I'm trying to figure out what I have been doing is correct or not. I have been adding pinyin(romanization of chinese) to the current hanzi(chinese characters) for the city of Shanghai, China. This is too reflect another westernized chinese city, Hong Kong, China. There is a huge amount of expats living in Shanghai in addition to the foreign tourists. Having the pinyin allows a western speaker to speak the local language. for example "嵩山路 Songshan Road" The city of Hong Kong, China on openstreetmap is using this naming system of both Hanzi and Pinyin. The naming system states something to the effect of using the local language in the 'name' tag. Would this include pinyin?
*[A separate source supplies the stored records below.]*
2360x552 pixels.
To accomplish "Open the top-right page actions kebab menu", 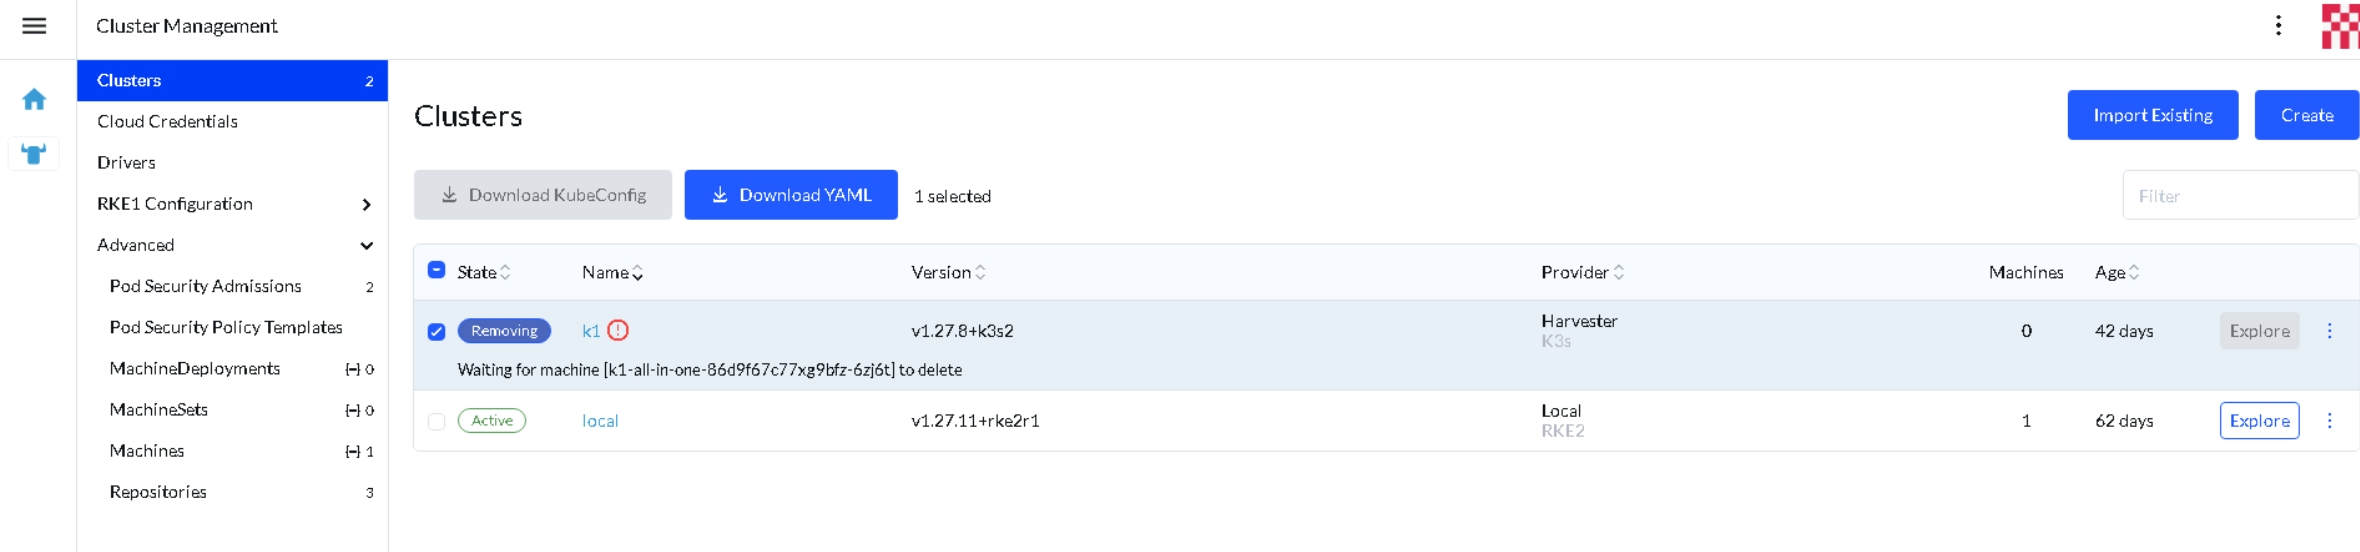I will pyautogui.click(x=2278, y=26).
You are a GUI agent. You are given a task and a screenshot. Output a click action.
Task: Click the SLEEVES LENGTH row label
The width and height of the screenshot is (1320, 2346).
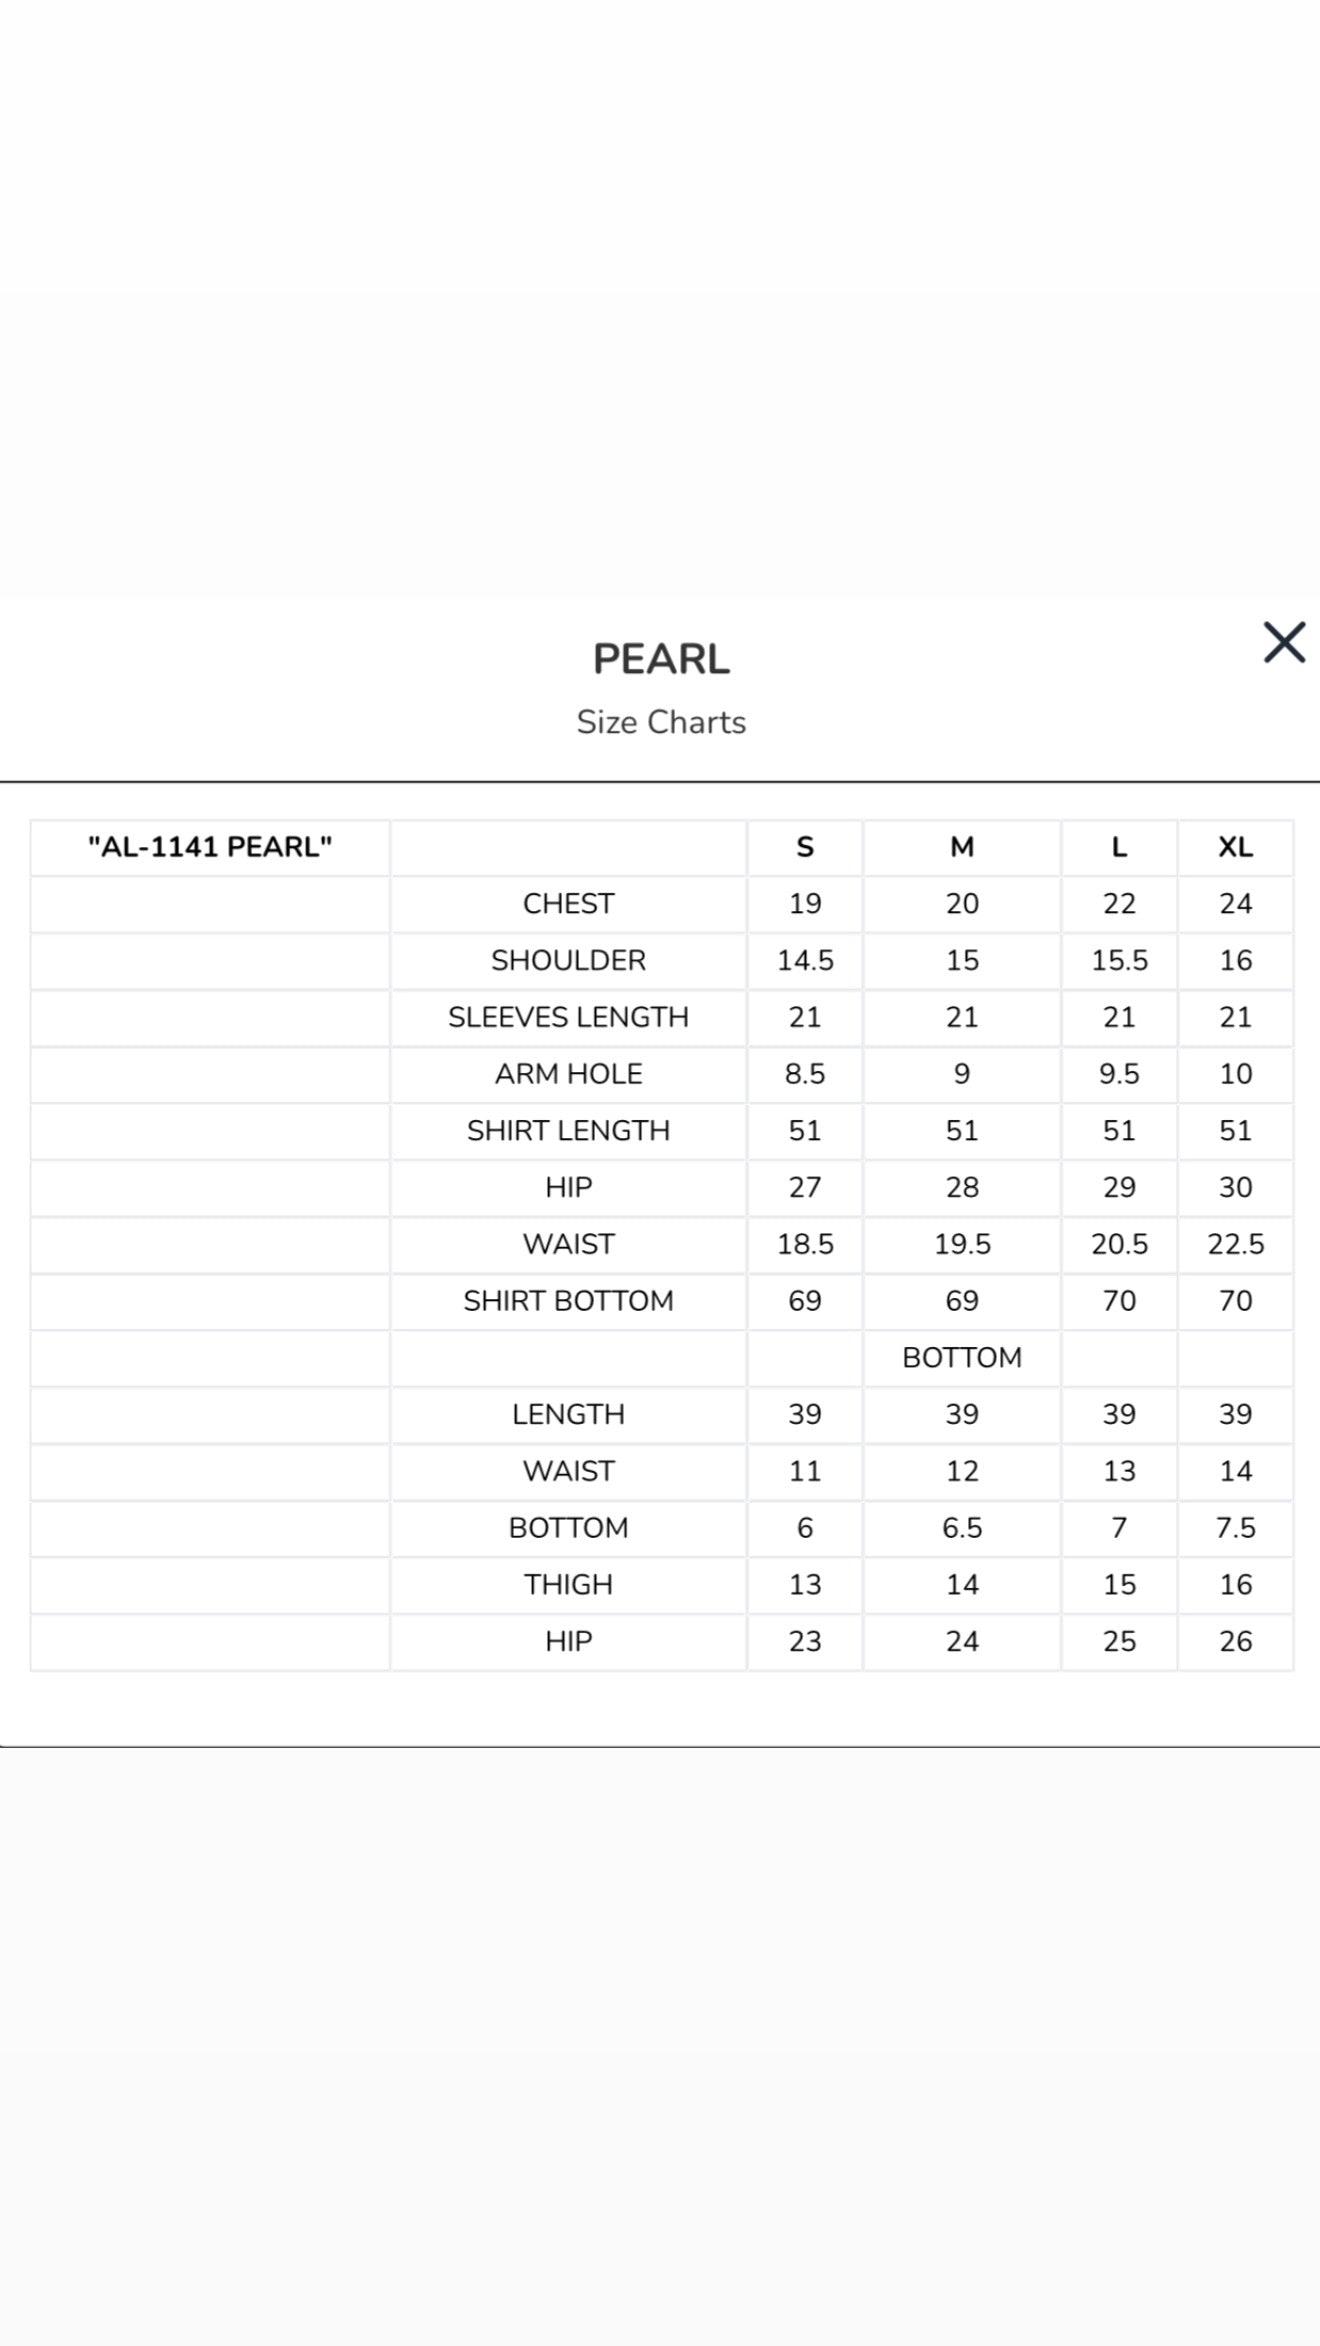pyautogui.click(x=568, y=1017)
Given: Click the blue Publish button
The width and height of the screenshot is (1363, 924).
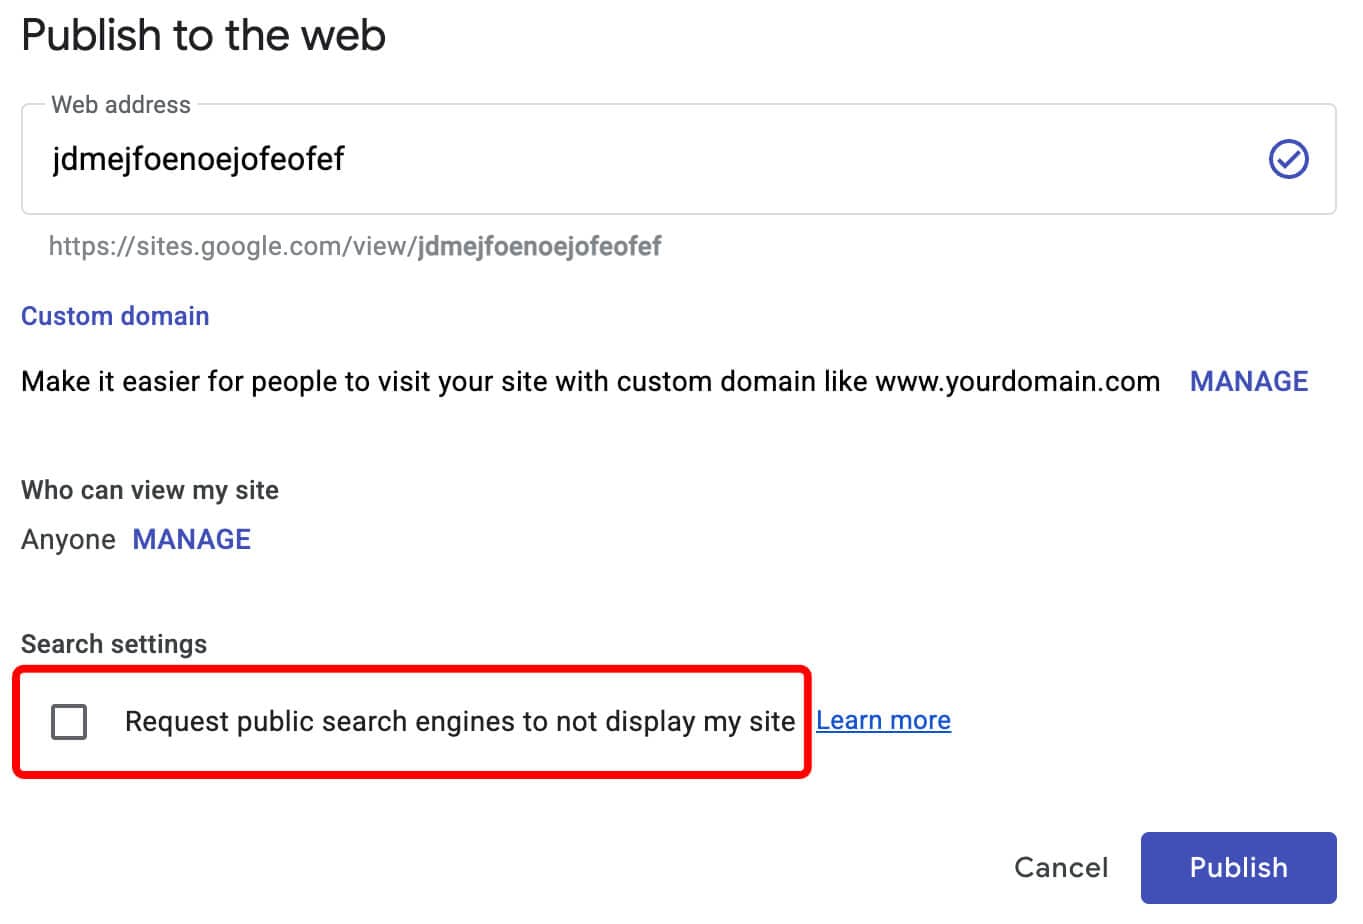Looking at the screenshot, I should [1238, 867].
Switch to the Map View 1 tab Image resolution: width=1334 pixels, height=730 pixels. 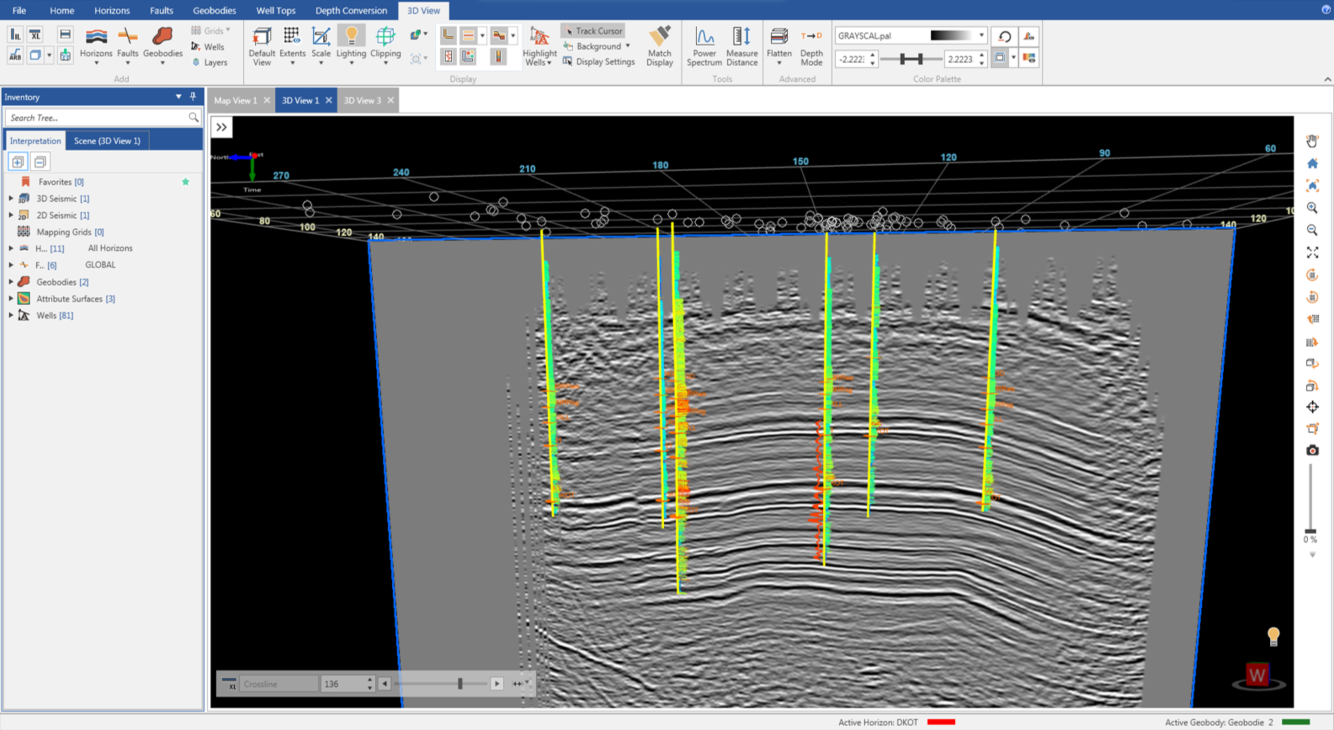(x=236, y=100)
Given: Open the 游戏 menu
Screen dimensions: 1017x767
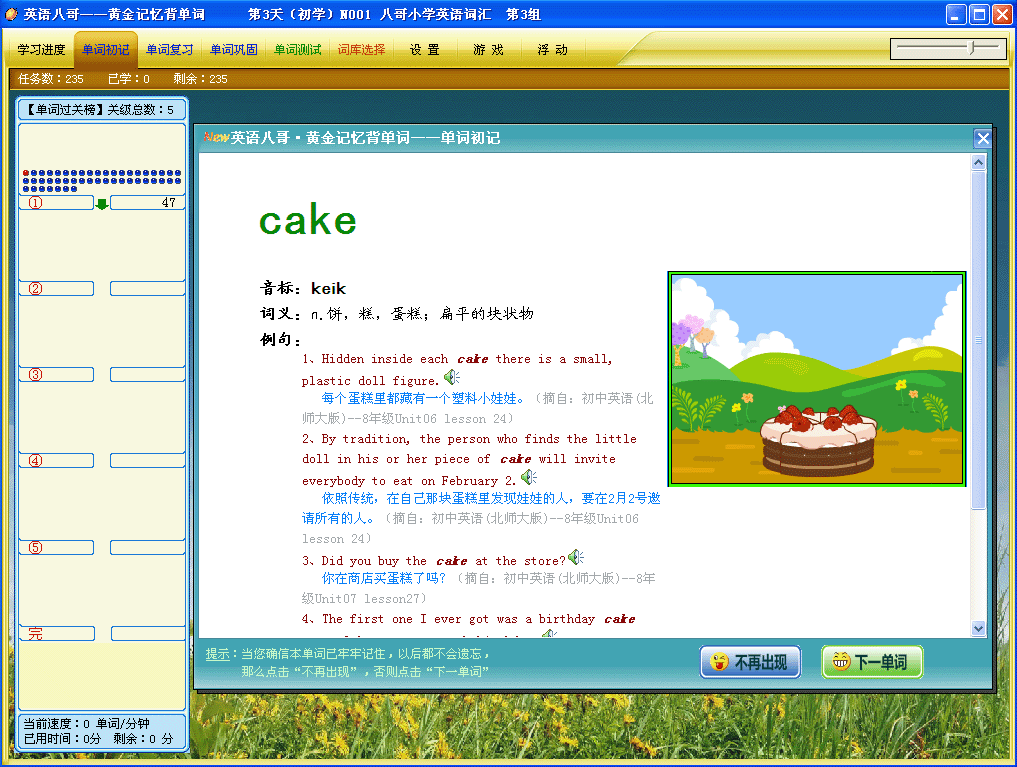Looking at the screenshot, I should [x=488, y=49].
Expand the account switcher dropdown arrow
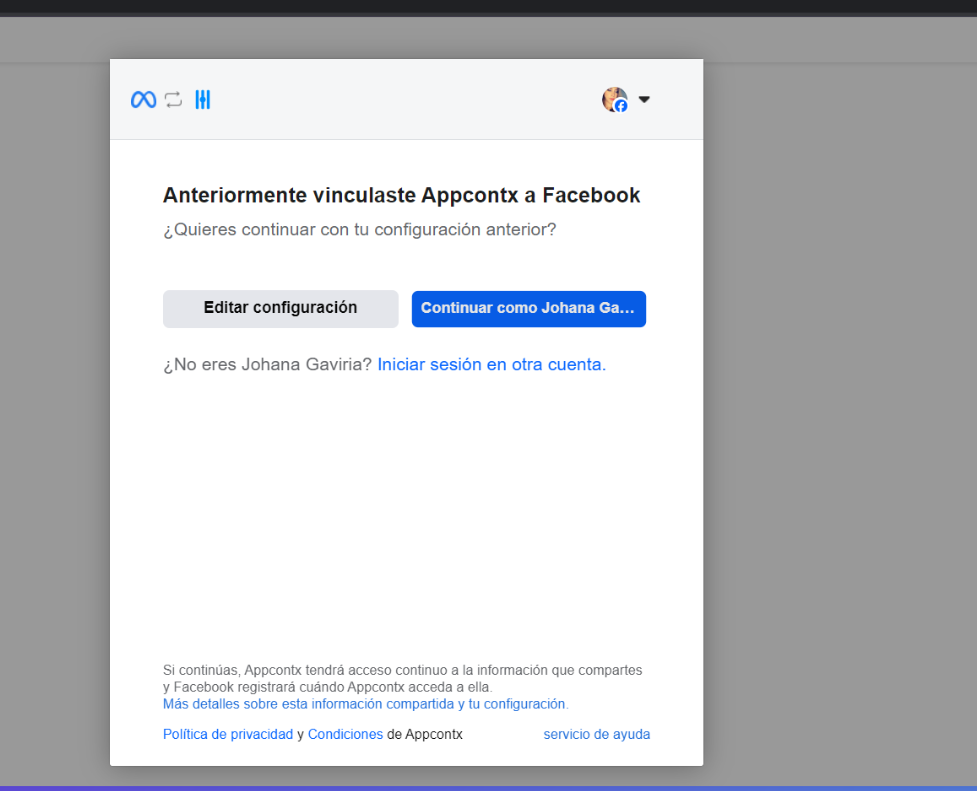 pos(644,99)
The physical local road signs in Shanghai are both in hanzi and pinyin. Any thoughts? There is another open street member who is chinese that disagrees with adding pinyin and is removing my additions. Does this also mean that Hong Kong naming system is wrong? asked 17 Jan '12, 10:06 f22shift Gnonthgol ♦ |
This kind of issue is often discussed on the project page for that country. (for China see http://wiki.openstreetmap.org/wiki/China ) It may also be discussed on http://wiki.openstreetmap.org/wiki/Multilingual_names The convention for mainland China seems to be that name= has the Chinese name only, while for Hong Kong the convention seems to be name= has the Chinese name followed by the English name (which may be different to the Chinese name using Pinyin). answered 18 Jan '12, 01:14 Ebenezer This seems to be the case. It's very possible that I am wrong. But I don't understand why Hong Kong, which is also part of China, not using the Chinese name only.
(18 Jan '12, 01:44)
f22shift
For Hong Kong I suspect that it's mostly for historical reasons (although there's a sizeable English-speaking community there) - a number of places have frequently-used English names. For example, Lockhart Road in Wan Chai is (according to everyone's favourite unreliable source) named after a former colonial secretary, whereas Wan Chai itself is an original Cantonese name. I've no idea whether the Chinese representation of Lockhart Road is a kind of "reverse Pinyin" or something else instead.
(18 Jan '12, 02:05)
SomeoneElse ♦
Until 1997, English was the only official language in Hong Kong. Also now, Hong Kong is not a normal part of China. The governor has more power over Hong Kong than most governors do over their provinces. And the regions now has two official languages: Chinese and English. That's why it's different.
(30 Dec '12, 13:48)
Sanderd17
|
I go to Shanghai every year for a month to work and study Chinese. Having both Chinese characters (hanzi 汉字)and Pinying 拼音 is extremely important. There are over 200,000 foreigners (about 1%) in Shanghai that will make use of both. http://shanghaiist.com/2011/09/23/china_census_foreigners_make_up_1_o.php I think OpenStreetMap.Org should have both. Utility is why we have maps. Interesting details on the Shanghai maps: The current maps from OpenStreetMap only have Chinese characters not English characters. Google maps has only Chinese characters Apple maps has only English characters, even in the remotest regions of China Bing maps has only English characters and only only about 10 roads in all of Shanghai (a city of 23 million!) The maps of Hong Kong from OpenStreetMap have both Chinese and English characters. The maps of Beijing from OpenStreetMap have some streets labeled only with Chinese characters, some labeled only with English characters and some with both. answered 30 Dec '12, 01:37 pherzmark |
It seems that the OSM community decides as a whole what way to name the streets. Will have to talk to some other members to get a consensus.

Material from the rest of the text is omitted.